# [EXERCISE]
Find how many lines of the listing below include the word "folder", then report the number by itself.

# [THE DATA]
# # #
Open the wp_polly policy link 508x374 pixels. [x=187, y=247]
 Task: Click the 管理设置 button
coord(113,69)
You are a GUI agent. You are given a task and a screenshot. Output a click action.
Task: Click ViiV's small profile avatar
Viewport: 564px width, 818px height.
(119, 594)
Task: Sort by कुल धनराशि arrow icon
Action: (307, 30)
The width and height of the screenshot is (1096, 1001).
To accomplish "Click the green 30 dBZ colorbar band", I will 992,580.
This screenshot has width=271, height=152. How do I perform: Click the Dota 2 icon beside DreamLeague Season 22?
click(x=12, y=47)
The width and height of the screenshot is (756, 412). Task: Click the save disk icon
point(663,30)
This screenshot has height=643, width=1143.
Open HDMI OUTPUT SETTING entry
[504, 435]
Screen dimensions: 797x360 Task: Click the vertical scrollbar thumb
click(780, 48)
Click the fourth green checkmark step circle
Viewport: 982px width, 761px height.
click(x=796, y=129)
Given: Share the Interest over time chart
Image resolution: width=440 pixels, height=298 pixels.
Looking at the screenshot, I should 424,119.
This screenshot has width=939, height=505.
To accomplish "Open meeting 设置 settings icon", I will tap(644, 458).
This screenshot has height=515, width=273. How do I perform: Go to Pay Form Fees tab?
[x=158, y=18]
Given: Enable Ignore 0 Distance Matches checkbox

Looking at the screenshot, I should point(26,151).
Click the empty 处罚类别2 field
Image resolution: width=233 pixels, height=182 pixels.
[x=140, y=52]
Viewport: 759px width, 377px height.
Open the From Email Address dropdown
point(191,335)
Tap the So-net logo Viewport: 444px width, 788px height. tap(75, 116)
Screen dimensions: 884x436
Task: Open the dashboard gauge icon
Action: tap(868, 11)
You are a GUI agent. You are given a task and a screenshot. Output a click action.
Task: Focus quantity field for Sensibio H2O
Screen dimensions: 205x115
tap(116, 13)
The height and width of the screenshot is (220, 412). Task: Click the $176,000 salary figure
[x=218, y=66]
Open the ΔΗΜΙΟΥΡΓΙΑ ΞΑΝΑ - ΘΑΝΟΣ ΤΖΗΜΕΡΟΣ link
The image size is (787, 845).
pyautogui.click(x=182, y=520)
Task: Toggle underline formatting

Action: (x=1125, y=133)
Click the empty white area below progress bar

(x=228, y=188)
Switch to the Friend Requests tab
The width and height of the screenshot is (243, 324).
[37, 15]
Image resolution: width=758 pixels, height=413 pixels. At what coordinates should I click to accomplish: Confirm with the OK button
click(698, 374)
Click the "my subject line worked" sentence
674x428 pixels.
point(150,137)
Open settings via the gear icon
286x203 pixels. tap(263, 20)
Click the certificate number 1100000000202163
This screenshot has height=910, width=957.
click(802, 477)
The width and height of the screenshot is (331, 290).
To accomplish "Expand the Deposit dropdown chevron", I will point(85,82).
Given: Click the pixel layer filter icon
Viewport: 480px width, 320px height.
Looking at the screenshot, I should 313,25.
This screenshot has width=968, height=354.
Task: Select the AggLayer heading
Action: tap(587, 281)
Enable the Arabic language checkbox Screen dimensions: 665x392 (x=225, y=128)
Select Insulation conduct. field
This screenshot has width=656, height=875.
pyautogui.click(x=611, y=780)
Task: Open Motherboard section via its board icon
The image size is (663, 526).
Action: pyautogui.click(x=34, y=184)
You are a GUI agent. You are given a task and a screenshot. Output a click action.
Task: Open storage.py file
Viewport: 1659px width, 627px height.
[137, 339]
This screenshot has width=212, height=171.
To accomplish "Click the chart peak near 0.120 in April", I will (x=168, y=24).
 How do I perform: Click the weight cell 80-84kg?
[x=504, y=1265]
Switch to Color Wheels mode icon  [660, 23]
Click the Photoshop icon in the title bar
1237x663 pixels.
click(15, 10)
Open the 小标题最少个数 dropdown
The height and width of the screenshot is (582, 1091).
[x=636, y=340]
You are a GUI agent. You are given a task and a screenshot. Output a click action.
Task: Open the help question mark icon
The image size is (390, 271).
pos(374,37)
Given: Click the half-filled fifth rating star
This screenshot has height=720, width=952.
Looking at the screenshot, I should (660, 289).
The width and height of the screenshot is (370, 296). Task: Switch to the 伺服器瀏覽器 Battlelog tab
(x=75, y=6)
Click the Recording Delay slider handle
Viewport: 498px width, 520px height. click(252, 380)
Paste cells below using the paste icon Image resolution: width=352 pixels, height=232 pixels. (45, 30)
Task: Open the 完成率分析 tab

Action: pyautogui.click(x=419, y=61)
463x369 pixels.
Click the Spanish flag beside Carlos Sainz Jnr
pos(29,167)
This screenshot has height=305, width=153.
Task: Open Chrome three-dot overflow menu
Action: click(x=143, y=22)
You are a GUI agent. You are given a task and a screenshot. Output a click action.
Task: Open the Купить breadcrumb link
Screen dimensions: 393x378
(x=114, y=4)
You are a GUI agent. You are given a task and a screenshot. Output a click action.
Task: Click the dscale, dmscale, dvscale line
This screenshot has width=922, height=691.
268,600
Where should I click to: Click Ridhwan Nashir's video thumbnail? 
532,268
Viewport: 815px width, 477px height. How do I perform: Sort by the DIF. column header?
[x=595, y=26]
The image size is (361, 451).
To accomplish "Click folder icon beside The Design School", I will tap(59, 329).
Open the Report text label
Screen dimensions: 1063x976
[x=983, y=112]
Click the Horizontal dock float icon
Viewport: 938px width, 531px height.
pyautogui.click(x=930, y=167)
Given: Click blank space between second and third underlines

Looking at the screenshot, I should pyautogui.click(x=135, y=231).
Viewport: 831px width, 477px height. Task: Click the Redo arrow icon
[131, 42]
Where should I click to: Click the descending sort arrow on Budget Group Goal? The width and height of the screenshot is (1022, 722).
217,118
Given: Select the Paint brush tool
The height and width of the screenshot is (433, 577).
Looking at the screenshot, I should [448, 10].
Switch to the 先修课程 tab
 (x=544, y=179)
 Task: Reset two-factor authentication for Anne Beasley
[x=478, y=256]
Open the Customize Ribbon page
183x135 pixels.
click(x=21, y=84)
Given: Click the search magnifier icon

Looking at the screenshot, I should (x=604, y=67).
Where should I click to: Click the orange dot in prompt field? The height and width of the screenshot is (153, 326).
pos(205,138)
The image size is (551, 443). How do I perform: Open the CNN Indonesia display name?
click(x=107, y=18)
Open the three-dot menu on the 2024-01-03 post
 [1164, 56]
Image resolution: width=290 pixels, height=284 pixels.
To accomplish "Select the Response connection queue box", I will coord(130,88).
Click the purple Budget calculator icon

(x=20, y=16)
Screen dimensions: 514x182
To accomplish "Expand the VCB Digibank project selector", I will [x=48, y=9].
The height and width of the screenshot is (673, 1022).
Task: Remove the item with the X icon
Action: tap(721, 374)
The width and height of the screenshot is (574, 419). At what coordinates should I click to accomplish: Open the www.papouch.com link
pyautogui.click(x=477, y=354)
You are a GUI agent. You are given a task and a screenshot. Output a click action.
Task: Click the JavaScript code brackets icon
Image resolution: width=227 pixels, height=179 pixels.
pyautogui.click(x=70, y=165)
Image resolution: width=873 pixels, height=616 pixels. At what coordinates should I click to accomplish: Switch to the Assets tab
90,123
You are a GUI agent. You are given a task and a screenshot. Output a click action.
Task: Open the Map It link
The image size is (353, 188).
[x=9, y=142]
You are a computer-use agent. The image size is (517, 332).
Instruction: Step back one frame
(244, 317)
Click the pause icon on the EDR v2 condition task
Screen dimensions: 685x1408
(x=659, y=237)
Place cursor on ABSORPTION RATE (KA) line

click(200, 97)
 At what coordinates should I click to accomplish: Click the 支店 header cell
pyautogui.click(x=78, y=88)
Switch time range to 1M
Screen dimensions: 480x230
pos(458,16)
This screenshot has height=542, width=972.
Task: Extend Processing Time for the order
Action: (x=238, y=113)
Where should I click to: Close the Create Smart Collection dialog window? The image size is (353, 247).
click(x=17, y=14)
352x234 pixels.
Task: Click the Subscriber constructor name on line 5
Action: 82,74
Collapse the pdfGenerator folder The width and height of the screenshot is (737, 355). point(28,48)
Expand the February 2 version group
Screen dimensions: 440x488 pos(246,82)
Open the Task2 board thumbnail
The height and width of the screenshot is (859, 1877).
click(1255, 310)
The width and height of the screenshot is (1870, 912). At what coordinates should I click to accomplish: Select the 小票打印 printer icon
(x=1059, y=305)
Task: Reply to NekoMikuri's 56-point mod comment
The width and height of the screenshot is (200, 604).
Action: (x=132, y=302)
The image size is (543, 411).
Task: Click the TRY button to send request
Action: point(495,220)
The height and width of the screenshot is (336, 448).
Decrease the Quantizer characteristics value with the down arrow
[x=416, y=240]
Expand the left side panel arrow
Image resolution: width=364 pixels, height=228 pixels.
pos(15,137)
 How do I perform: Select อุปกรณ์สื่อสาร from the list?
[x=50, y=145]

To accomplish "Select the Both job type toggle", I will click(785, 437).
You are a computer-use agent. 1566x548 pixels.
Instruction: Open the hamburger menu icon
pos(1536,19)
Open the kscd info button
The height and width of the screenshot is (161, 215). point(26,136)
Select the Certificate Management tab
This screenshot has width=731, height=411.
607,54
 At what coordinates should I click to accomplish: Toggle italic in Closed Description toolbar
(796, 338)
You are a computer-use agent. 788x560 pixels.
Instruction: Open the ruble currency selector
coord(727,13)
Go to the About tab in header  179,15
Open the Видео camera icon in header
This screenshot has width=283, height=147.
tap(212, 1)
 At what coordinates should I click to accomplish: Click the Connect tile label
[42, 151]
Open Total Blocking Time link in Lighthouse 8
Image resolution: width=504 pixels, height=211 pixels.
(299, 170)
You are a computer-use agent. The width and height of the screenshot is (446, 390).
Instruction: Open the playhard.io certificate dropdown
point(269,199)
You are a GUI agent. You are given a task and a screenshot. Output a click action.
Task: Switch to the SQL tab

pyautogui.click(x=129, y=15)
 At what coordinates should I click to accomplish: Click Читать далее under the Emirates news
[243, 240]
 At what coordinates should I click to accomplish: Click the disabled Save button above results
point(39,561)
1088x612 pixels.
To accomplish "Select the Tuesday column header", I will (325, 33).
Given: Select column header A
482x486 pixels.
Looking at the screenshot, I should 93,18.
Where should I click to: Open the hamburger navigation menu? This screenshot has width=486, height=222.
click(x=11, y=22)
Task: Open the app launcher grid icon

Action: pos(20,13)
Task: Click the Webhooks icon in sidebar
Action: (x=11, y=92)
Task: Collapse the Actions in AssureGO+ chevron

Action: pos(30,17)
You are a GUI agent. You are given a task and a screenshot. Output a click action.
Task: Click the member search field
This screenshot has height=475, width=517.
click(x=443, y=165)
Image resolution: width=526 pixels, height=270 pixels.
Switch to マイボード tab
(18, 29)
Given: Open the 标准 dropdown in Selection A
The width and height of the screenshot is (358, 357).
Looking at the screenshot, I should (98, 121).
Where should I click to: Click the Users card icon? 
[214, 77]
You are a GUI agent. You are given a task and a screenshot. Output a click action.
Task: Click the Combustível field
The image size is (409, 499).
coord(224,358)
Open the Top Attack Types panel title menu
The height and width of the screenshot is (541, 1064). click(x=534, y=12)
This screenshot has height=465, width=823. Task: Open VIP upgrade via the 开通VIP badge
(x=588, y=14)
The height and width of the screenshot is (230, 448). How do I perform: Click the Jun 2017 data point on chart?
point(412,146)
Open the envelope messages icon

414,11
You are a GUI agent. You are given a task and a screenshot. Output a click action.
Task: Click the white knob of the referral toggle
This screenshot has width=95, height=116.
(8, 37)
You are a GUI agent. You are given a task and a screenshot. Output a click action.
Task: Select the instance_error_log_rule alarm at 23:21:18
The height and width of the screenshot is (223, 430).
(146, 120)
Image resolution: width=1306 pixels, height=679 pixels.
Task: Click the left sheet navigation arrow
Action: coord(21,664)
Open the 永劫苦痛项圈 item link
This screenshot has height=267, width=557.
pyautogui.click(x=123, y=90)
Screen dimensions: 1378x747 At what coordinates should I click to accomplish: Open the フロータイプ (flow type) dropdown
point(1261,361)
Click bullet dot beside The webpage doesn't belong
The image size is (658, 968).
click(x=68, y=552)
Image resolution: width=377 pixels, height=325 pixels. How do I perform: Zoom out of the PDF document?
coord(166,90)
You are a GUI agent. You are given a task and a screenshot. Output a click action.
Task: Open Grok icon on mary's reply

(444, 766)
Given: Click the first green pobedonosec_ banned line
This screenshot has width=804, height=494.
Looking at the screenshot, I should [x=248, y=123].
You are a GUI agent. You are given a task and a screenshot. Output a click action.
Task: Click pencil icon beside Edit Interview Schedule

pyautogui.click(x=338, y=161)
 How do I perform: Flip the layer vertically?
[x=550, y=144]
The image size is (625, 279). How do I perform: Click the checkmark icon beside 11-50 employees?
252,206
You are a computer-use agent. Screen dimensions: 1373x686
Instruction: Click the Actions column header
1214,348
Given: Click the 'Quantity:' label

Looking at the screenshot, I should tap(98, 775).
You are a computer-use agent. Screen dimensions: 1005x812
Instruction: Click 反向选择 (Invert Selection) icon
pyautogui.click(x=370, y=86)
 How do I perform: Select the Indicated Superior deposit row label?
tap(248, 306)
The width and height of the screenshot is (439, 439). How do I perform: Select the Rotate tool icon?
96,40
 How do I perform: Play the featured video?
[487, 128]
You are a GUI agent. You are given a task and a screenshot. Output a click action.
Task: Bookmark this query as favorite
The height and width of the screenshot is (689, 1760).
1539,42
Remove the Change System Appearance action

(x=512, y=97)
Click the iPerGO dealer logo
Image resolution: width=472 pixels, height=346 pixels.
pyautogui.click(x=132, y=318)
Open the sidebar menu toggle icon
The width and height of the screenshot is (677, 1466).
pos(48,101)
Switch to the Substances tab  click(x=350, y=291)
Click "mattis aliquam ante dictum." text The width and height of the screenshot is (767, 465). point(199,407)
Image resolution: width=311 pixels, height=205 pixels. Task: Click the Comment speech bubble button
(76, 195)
# # #
# [ANSWER SECTION]
2